You've never heard a Colin Davis LSO Live recording have you?


----------



## adriesba (Dec 30, 2019)

Neo Romanza said:


> You've never heard a Colin Davis LSO Live recording have you?


Nope! :lol: 
I thought I heard Barenboim humming in a recording.


----------



## Allegro Con Brio (Jan 3, 2020)

mbhaub said:


> plays it directly with little intervention or micromanaging


I guess this is what I consider "bland." Different strokes.


----------



## Lilijana (Dec 17, 2019)

I think Prokofiev would be somewhere in the 200-300 range in terms of my favourite composers. So I do like him a lot, and I like his music more than most of his contemporary soviet composers, but there are still a bunch I like more overall.


----------



## 20centrfuge (Apr 13, 2007)

Lilijana said:


> I think Prokofiev would be somewhere in the 200-300 range in terms of my favourite composers. So I do like him a lot, and I like his music more than most of his contemporary soviet composers, but there are still a bunch I like more overall.


So there are 200-300 composers you like more than him? That sounds like you don't like him at all.


----------



## Neo Romanza (May 7, 2013)

20centrfuge said:


> So there are 200-300 composers you like more than him? That sounds like you don't like him at all.

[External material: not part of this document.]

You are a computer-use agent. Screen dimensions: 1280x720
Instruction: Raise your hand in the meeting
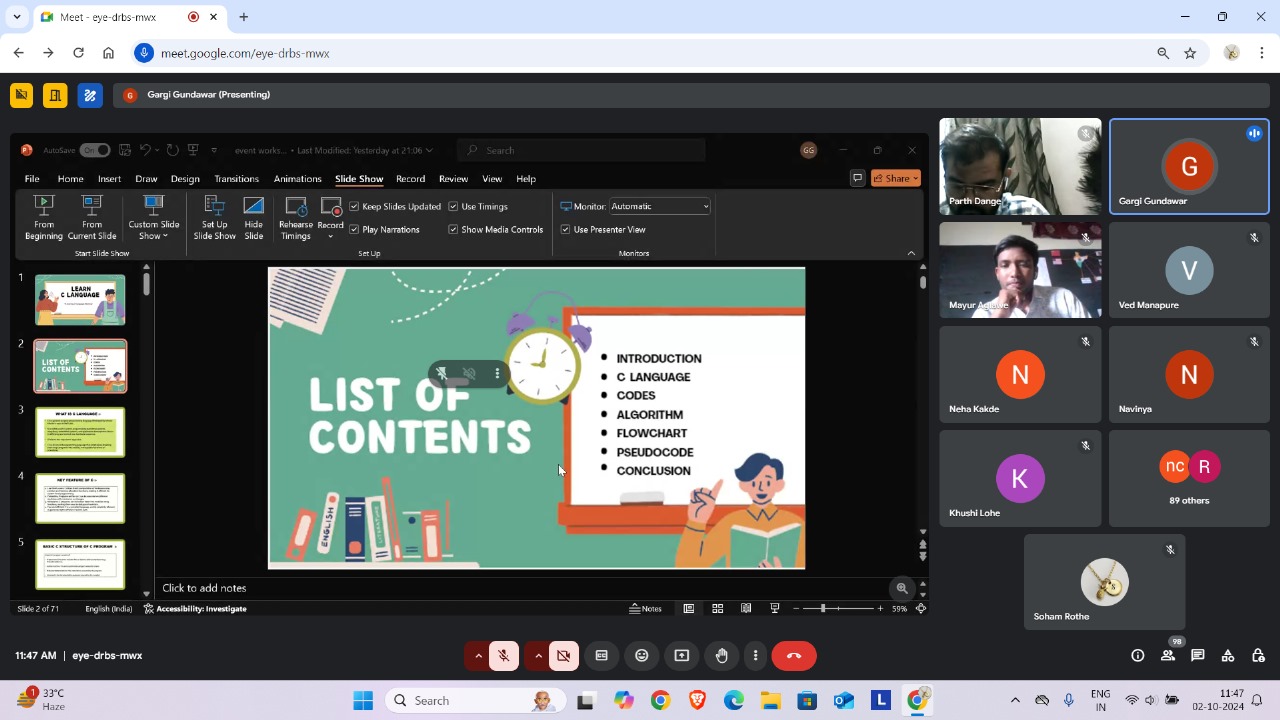[722, 656]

If you and I love Prokofiev, forget what the other people say.


----------



## 20centrfuge (Apr 13, 2007)

I have to tease you Lilijana:

'yah, I like Prokofiev a lot. He is my 267th favorite -- right after *Wolff Jakob Lauffensteiner* and before *Laura Netzel*.'

:lol:


----------



## consuono (Mar 27, 2020)

No, but he's a great composer anyway.


----------



## Lilijana (Dec 17, 2019)

20centrfuge said:


> So there are 200-300 composers you like more than him? That sounds like you don't like him at all.

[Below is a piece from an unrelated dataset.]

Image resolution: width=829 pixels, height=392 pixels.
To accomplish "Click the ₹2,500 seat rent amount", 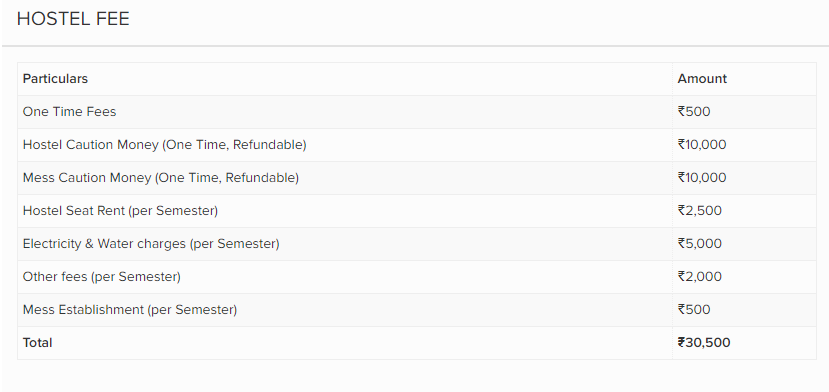I will [699, 211].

There's nothing difficult about liking a composer's music as well as liking a bunch of other composers' music more.


----------



## 20centrfuge (Apr 13, 2007)

Lilijana said:


> There's nothing difficult about liking a composer's music as well as liking a bunch of other composers' music more.


I agree. Don't worry. I was just teasing you. Peace!


----------



## leonsm (Jan 15, 2011)

Top 6-8 composers for sure


----------



## Rogerx (Apr 27, 2018)

consuono said:


> No, but he's a great composer anyway.


Whose your favorite then?


----------



## consuono (Mar 27, 2020)

Rogerx said:


> Whose your favorite then?


Stockhausen. (Just kidding.)


----------



## Guest (Jun 21, 2020)

Heck148 said:


> For Prokofiev Sym #6 - 3 favorites:
> 
> Mravinsky/LenPO (Praga '67)
> Ormandy/PhiladelphiaOrch
> ...


Thanks. I'll try the Ormandy first as I've not heard any of his recordings of anything!



Heck148 said:


> I have Jarvi's recording with RSNO on Chandos....i don't "not like" it. sound quality is excellent,





Heck148 said:


> For Sym #3 - again - Jarvi benefits from excellent recorded sound from Chandos


Odd. I have the Jarvi, and have become familiar with Prokofiev's symphonies because of it. But I find the recording...as if recorded in a large draughty hall with echoey acoustics. It's the main reason I'm trying to find others. I've just bought the Bournemouth Sym with Kirill Karabits. I think the recording's better, but there doesn't seem to be much difference in the interpretation.


----------



## Mifek (Jul 28, 2018)

There are only four composers I like more than Prokofiev and these are Chopin, Bach, Beethoven and Tchaikovsky.


----------



## haziz (Sep 15, 2017)

Somewhere between number 20 and 50 in my pantheon of composers.


----------



## Rogerx (Apr 27, 2018)

No, he isn't, next question .


----------



## larold (Jul 20, 2017)

No. 14 in my survey; I don't like him that much and prefer many lesser lights ahead of him.


----------



## mparta (Sep 29, 2020)

accmacmusic said:


> Of the 900, serious contender (maybe with Messiaen). Melodically speaking there are few as talented as he was (maybe Vivaldi).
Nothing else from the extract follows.